En diciembre de 1978, la revista Playboy cumplió su vigésimo quinto aniversario de publicación. Durante las siguientes semanas —en Chicago, Los Ángeles y Nueva York— se celebraron una serie de fiestas, cenas, bailes, banquetes y otras extravagancias que costaron más de un millón de dólares a la empresa. Todo fue organizado bajo la supervisión de Christie Hefner, que, evidentemente, se había convertido en la mujer más importante en la vida de Hugh Hefner. Barbi Benton todavía era su amiga, pero a los veintiocho años de edad, se sintió estancada en su mundo cerrado y lujoso y decidió vivir en su apartamento de Beverly Hills y salir con otros hombres. Karen Christy, que después de regresar a Texas había visitado a Hefner en Los Ángeles en 1976 y 1977, le había escrito recientemente una nota anunciándole que acababa de casarse en Dallas con el jugador de fútbol americano Ed Simonini, del equipo de los Baltimore Colts. La ex esposa de Hefner, Mildred, después de haber vivido años felizmente con un joven peluquero suizo llamado Pierre Rohrbach, también decidió contraer matrimonio. Mientras tanto, Hugh Hefner, a los cincuenta y dos años, cortejaba a su nueva châtelaine, Sondra Theodore, la Miss Julio de Playboy, de veintidós años, que era una rubia mezcla de Barbi Benton y Karen Christy y de otras chicas del barrio que inexorablemente envejecían y cambiaban en la vida real, pero jamás en la imaginación de Hefner.
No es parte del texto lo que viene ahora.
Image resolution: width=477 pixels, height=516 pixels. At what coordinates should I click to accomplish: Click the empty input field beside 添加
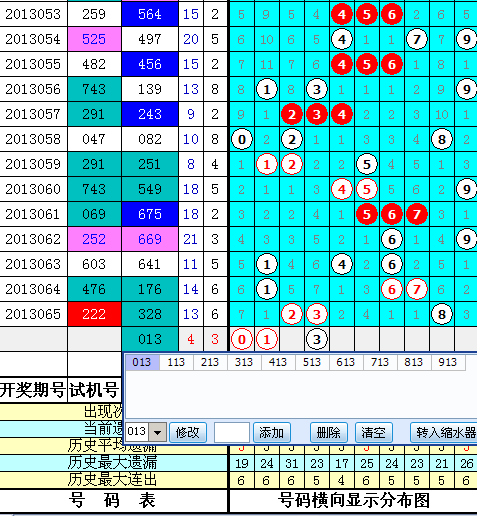(x=232, y=433)
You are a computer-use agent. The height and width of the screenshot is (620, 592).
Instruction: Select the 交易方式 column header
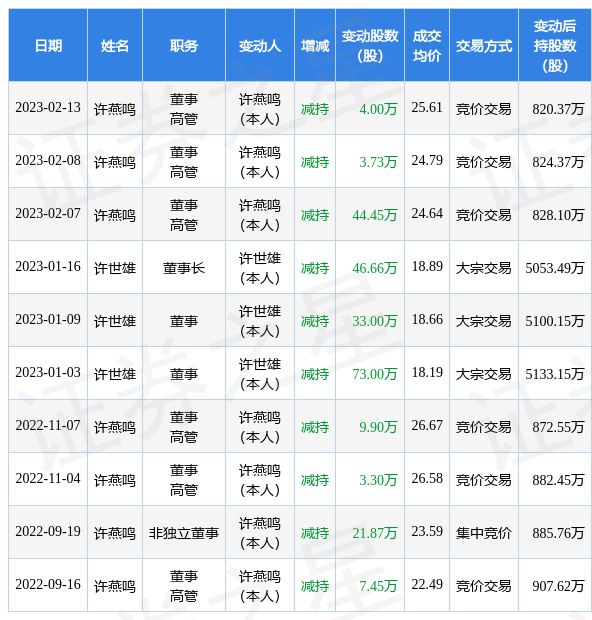484,46
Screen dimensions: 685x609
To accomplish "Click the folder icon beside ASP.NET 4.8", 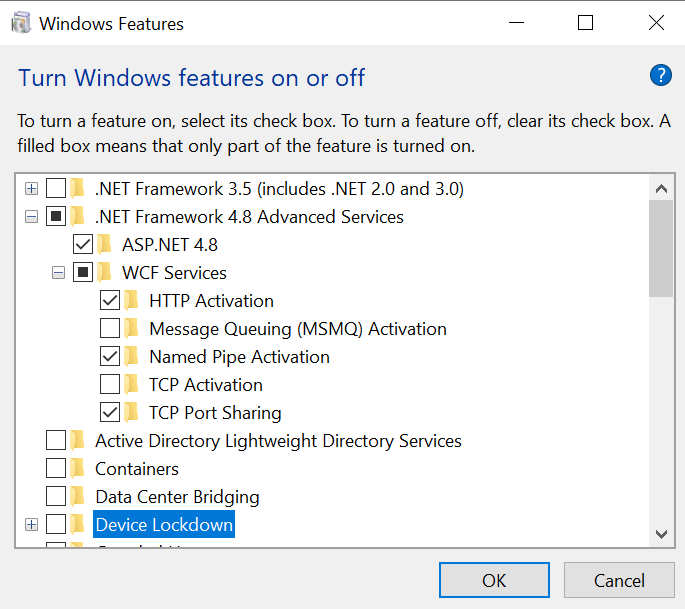I will tap(105, 245).
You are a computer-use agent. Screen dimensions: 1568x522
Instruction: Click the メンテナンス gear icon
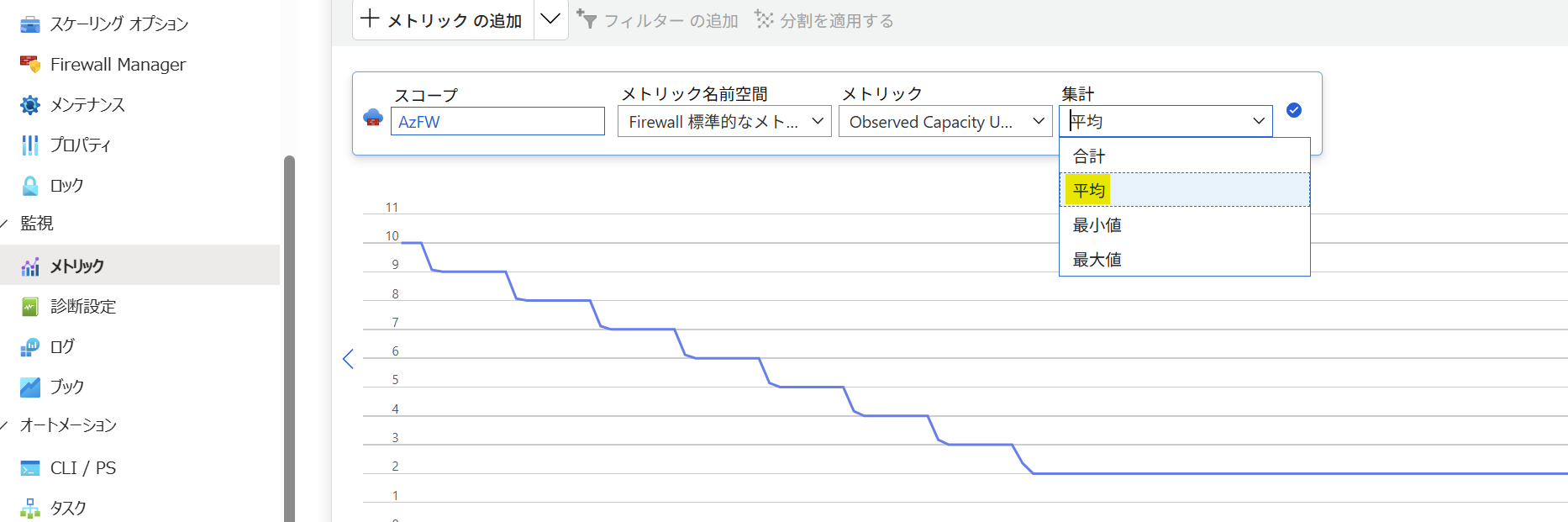[30, 104]
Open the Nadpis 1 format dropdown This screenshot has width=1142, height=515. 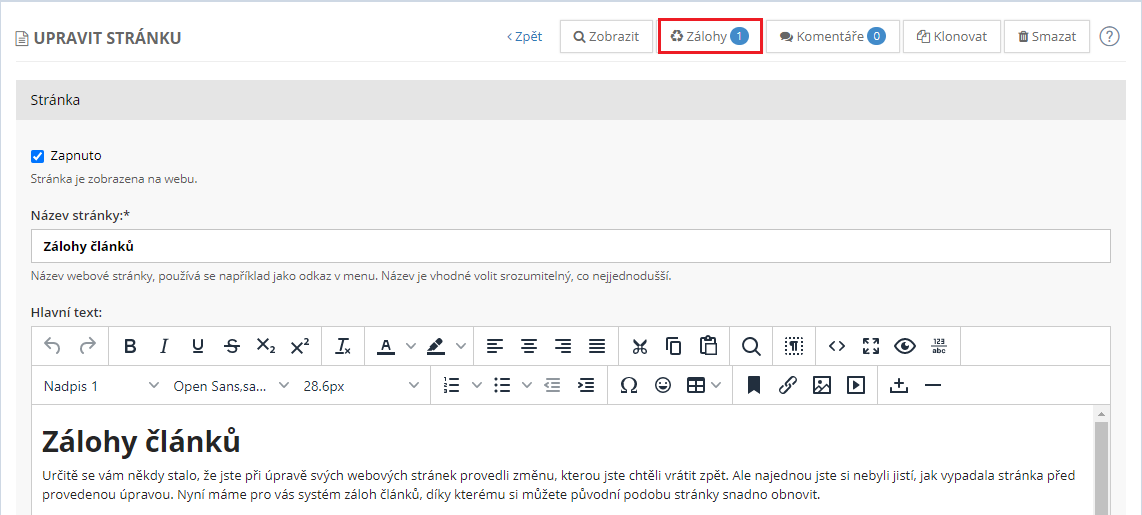(x=100, y=386)
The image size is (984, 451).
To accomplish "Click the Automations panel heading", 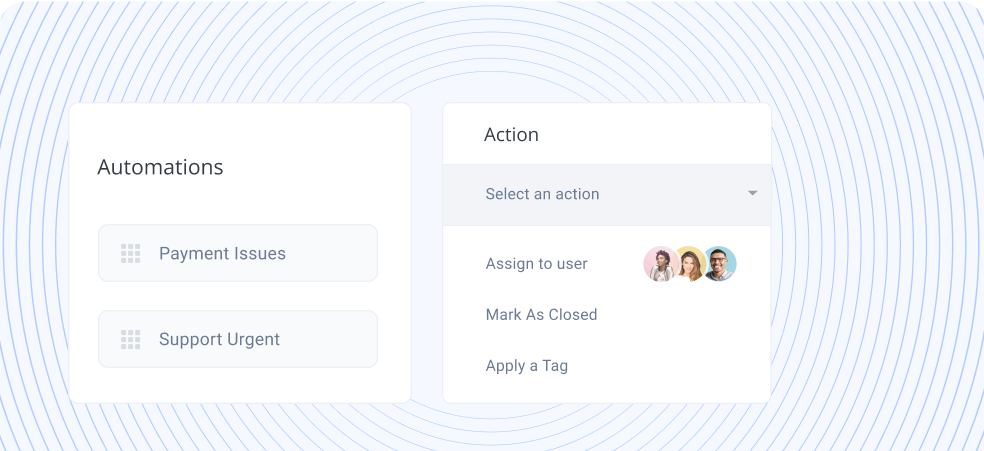I will point(160,167).
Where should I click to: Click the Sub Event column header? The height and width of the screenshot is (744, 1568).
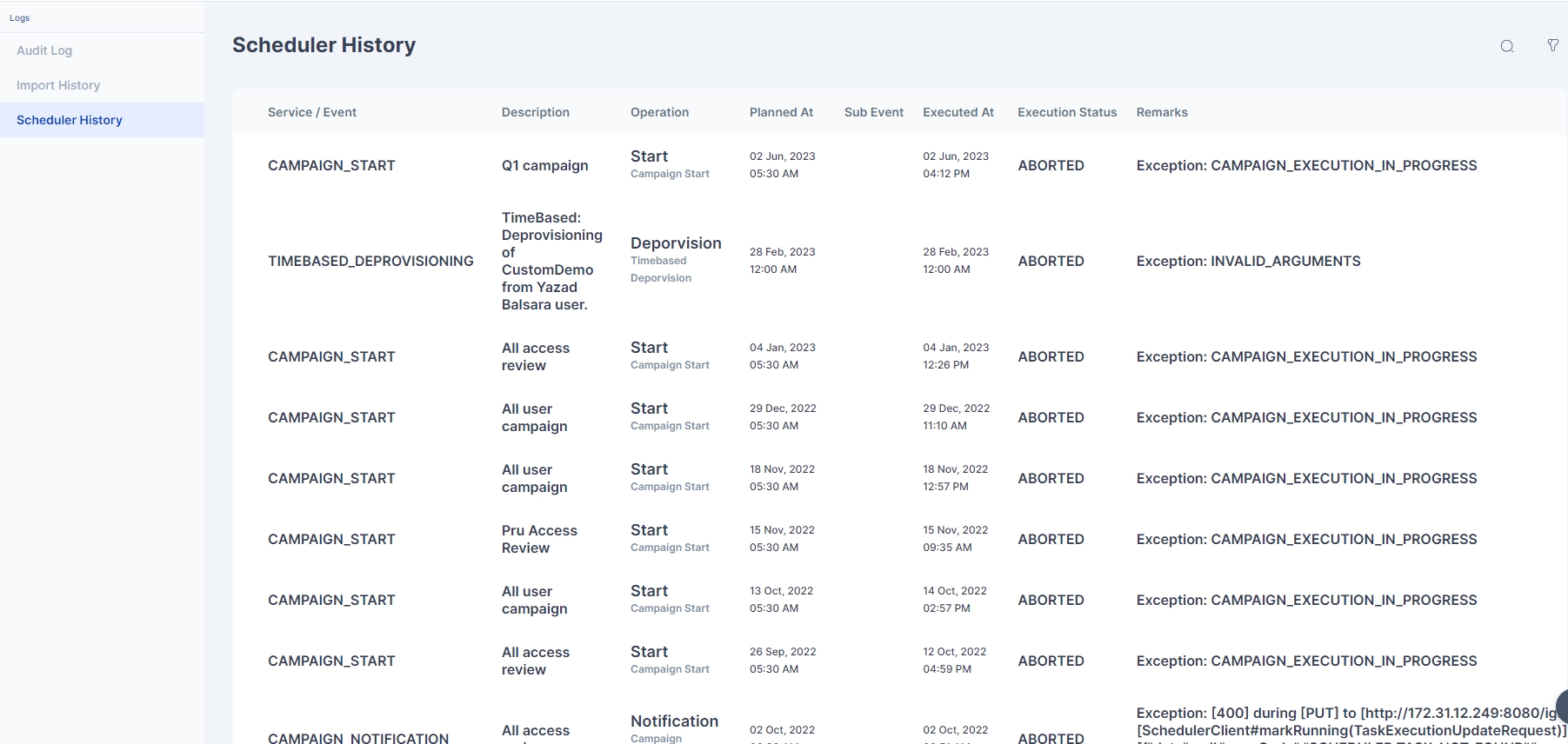coord(873,112)

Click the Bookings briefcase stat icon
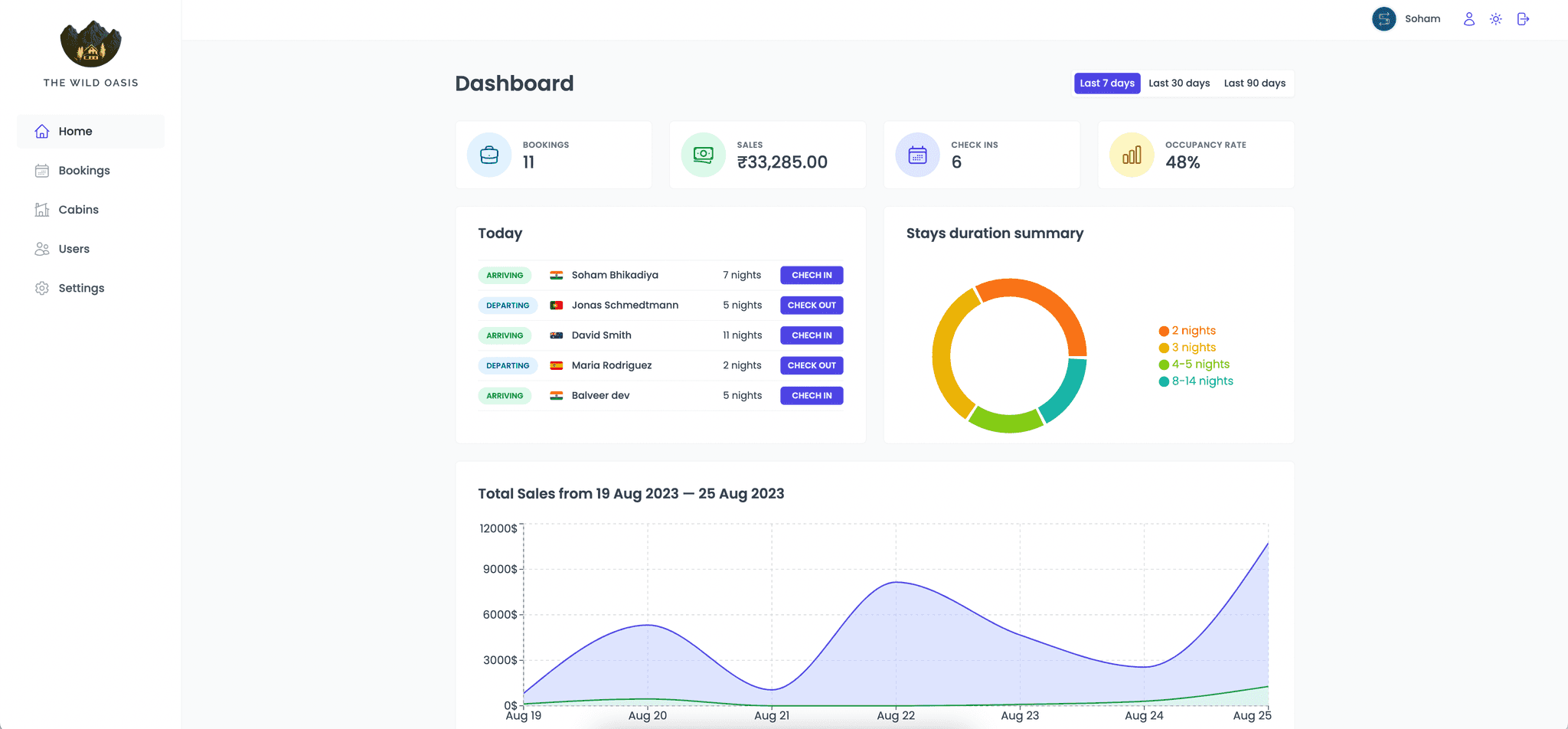489,155

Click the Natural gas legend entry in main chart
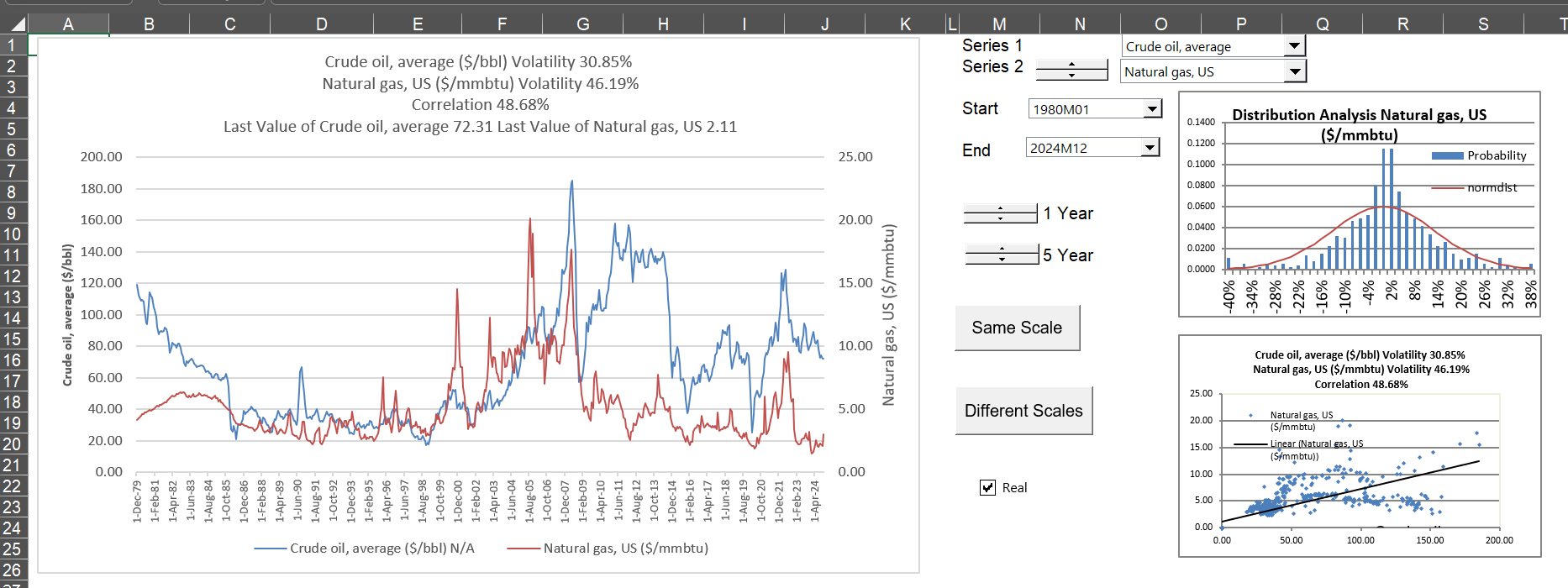(x=608, y=549)
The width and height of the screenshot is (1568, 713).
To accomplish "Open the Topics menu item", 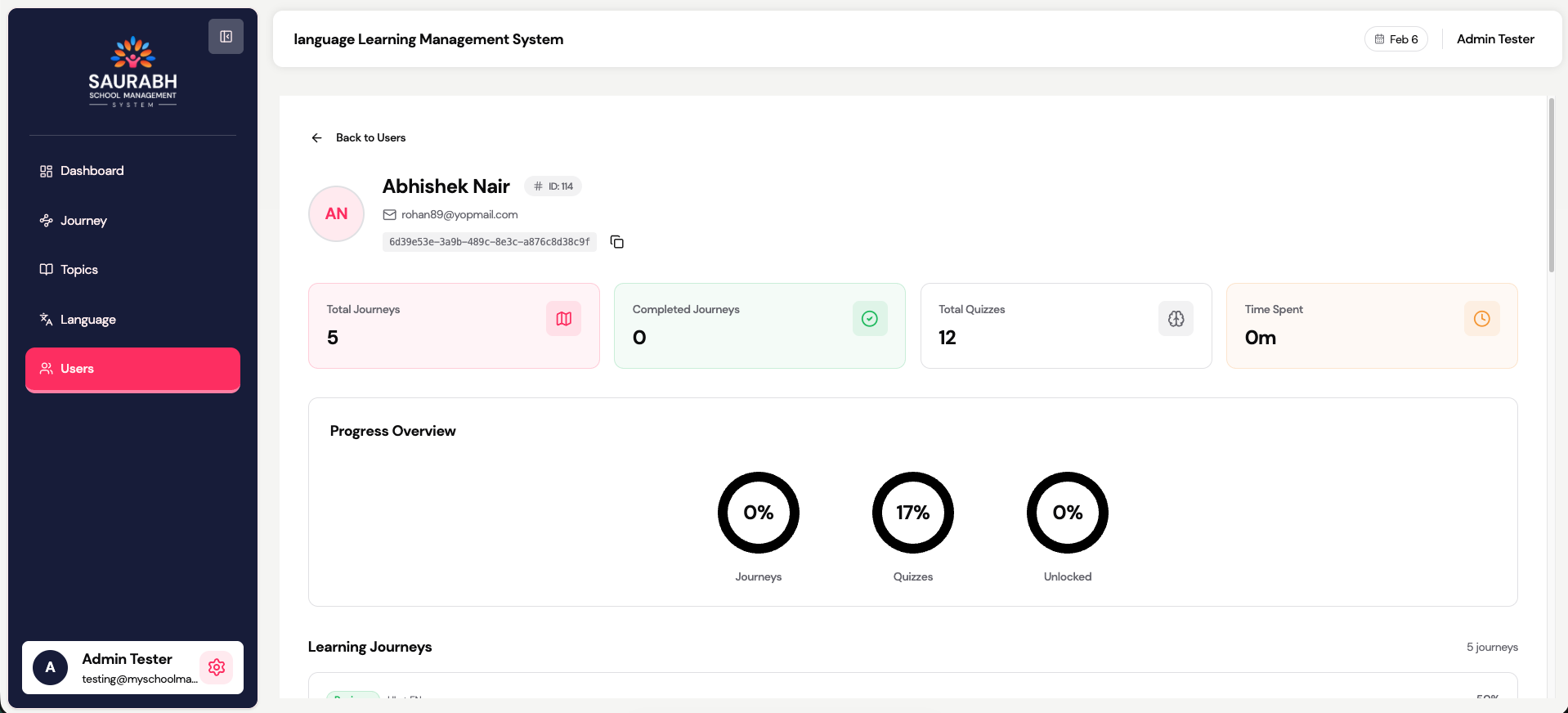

En la edición del aniversario de cuatrocientas diez páginas, que contenía fotografías de todas las chicas de la historia de la revista, Hugh Hefner recordó en la página editorial: «Cuando concebí esta revista hace un cuarto de siglo, no tenía ni idea de que se convertiría en una de las aventuras editoriales más importantes, imitadas, influyentes y sin embargo polémicas de nuestro tiempo. El principio de la década de 1950 fue una época de conformismo y represión (de Eisenhower y el senador McCarthy), el resultado de dos décadas de depresión y luchas. Pero también fue una época de despertar en Estados Unidos, de acentuar la importancia del individuo, de sus derechos y oportunidades en una sociedad libre, un período de creciente abundancia y de ocio. Yo quería publicar una revista que influyera y reflejara los cambios sociosexuales que se producían en Estados Unidos, pero eso fue, en primer y último lugar, una diversión. Playboy nació como respuesta a los aspectos de represión sexual, antilúdicos y antiplacenteros de nuestra herencia puritana. Fueron grandes sueños de un joven universitario recién licenciado que dimitió de su trabajo de sesenta dólares semanales como escritor en el departamento de promoción de Esquire cuando le negaron un aumento de cinco dólares. […]».

El 11 de junio de 1979, en la última celebración del aniversario, ante cientos de invitados reunidos en el restaurante Tavern-on-theGreen, de Nueva York, uno de los oradores, un representante de Esquire, se puso en pie y entregó a Hugh Hefner una réplica gigantesca de un billete de cinco dólares como reconocimiento del aumento que se le había negado tan tajantemente hacía décadas.